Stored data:
-.-.-
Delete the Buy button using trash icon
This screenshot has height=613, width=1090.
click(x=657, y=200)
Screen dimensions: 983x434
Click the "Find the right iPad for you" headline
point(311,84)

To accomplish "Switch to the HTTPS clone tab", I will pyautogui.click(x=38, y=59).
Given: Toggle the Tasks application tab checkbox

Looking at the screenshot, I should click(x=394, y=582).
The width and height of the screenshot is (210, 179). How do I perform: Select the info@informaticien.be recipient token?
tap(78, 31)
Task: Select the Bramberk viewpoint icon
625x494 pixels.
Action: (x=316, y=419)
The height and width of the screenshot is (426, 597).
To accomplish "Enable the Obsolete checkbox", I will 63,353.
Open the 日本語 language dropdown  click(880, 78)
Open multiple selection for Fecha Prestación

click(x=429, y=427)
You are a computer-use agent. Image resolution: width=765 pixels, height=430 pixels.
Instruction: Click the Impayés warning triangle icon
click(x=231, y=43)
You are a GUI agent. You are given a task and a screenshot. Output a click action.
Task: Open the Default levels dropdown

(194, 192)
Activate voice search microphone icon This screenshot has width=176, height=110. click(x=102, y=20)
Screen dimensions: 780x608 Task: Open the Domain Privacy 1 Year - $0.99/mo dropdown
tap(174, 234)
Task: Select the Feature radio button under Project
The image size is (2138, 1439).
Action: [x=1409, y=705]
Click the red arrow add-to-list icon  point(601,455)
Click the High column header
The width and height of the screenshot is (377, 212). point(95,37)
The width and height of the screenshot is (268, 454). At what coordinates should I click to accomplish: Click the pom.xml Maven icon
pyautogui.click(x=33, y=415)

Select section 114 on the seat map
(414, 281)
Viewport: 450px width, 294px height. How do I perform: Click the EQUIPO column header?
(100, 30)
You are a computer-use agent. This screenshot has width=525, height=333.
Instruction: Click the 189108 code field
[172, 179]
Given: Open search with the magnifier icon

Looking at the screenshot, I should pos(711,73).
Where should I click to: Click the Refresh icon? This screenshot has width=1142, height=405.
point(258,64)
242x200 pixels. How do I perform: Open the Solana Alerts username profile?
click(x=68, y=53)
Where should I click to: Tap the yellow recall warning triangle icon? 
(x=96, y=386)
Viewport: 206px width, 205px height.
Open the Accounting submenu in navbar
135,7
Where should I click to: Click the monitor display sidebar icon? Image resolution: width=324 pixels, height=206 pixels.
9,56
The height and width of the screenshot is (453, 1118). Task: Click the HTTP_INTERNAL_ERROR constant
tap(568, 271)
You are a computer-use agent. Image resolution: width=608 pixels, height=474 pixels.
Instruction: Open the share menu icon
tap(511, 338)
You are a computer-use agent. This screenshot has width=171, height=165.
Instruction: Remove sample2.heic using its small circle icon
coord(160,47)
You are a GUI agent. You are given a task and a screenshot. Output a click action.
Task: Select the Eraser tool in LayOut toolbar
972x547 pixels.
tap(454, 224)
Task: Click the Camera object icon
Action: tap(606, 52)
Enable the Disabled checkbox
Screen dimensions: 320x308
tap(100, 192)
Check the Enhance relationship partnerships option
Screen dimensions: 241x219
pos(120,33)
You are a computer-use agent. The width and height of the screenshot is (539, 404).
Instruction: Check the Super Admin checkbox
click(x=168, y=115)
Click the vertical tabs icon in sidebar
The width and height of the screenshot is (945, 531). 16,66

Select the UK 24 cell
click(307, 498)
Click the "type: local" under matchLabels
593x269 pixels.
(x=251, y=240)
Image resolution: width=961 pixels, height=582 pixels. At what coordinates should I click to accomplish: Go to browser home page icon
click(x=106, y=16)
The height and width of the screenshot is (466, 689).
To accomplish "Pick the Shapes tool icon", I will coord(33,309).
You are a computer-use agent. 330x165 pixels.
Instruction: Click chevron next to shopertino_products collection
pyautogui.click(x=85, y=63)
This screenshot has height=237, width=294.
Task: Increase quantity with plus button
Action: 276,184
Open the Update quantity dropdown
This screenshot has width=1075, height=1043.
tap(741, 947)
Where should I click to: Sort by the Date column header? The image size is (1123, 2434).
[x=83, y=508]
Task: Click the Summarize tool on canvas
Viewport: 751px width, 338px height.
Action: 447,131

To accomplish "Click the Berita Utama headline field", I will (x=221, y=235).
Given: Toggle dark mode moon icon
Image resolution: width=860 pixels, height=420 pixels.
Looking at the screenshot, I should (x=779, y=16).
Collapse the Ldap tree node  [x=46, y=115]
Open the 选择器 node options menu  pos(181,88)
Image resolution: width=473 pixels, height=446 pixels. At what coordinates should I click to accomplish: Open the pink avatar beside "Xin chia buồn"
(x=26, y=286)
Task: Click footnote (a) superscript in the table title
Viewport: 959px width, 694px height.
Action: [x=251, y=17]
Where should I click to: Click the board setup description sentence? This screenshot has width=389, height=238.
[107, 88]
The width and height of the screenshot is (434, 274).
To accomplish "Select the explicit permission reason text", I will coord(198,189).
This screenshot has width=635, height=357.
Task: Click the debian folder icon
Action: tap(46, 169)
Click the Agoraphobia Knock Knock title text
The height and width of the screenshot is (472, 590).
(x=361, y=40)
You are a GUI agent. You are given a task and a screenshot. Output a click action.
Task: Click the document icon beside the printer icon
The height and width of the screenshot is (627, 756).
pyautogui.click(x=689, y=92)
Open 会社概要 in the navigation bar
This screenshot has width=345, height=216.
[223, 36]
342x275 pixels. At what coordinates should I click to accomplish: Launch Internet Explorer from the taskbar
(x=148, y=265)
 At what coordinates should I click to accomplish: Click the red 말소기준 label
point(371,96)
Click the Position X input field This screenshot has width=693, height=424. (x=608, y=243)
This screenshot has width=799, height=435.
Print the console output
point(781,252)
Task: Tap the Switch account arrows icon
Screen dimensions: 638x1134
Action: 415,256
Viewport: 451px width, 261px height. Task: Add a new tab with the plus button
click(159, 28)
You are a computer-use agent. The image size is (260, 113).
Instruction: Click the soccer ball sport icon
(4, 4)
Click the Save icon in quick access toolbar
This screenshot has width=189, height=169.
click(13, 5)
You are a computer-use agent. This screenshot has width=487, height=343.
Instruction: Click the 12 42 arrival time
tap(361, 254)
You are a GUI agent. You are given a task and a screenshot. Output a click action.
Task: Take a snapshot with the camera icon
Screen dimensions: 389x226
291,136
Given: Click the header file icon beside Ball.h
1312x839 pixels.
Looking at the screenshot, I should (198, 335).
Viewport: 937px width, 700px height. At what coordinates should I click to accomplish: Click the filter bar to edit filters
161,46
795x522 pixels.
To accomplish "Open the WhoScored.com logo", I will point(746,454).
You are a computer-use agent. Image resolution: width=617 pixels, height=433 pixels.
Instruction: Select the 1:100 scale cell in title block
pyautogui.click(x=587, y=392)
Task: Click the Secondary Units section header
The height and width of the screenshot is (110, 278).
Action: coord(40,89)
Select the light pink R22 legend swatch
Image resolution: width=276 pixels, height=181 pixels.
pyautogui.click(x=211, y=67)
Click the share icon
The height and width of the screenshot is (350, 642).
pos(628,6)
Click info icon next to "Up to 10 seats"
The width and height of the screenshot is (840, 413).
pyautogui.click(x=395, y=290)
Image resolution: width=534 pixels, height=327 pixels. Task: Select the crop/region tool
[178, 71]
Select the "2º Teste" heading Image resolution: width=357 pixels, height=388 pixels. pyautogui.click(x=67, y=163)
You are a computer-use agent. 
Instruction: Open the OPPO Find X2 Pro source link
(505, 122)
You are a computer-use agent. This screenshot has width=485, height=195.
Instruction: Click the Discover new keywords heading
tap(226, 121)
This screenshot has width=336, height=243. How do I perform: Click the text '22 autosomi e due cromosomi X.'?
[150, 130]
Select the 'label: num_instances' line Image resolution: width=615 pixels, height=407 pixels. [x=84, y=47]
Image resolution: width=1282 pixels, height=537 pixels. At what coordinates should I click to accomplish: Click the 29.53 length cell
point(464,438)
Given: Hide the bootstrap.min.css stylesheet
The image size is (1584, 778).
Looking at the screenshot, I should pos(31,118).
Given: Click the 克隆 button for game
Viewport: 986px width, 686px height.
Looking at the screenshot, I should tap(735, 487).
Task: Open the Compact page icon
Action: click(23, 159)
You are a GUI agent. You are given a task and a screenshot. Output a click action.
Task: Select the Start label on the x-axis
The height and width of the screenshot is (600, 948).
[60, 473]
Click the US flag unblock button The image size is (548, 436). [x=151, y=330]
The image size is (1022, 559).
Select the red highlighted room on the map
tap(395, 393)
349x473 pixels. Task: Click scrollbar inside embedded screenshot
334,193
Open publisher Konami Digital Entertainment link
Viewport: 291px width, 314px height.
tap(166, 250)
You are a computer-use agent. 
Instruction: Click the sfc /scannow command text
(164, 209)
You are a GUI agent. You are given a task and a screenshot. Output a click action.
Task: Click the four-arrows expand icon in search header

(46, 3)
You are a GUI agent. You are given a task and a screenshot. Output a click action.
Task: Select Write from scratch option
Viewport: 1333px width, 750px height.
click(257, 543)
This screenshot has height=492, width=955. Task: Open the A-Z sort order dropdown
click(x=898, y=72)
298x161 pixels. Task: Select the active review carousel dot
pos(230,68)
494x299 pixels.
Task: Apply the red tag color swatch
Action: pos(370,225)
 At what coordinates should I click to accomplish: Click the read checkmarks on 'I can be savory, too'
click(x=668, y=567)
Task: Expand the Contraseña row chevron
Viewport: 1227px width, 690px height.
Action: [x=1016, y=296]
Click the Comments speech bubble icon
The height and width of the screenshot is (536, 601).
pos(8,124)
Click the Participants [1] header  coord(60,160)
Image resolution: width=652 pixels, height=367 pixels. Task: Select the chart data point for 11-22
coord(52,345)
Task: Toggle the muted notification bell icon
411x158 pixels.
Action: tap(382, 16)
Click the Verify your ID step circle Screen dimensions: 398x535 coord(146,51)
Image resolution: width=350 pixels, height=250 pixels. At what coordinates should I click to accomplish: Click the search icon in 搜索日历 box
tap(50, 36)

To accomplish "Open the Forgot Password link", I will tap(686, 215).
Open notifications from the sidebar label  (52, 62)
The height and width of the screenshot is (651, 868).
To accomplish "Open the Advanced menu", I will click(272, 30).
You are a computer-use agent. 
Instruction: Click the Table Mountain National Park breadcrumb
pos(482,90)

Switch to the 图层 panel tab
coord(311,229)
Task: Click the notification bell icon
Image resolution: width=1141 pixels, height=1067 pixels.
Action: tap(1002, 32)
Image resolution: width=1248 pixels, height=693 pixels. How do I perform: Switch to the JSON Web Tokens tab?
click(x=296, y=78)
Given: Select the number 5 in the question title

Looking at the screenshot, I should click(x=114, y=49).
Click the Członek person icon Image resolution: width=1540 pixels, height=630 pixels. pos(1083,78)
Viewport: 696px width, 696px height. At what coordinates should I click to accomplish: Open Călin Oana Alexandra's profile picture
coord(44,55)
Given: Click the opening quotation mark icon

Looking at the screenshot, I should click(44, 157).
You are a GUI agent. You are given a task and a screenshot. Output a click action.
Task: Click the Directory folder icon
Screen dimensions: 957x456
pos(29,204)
-.-.-
Your objective – Your task is to restate, word for word, only those lines above that fall between the line holding "Image resolution: width=534" and the line holding "has width=485, height=195.", inclusive.

Solution below –
Image resolution: width=534 pixels, height=327 pixels. Task: Select the crop/region tool
[178, 71]
Select the "2º Teste" heading Image resolution: width=357 pixels, height=388 pixels. pyautogui.click(x=67, y=163)
You are a computer-use agent. 
Instruction: Open the OPPO Find X2 Pro source link
(505, 122)
You are a computer-use agent. This screenshot has width=485, height=195.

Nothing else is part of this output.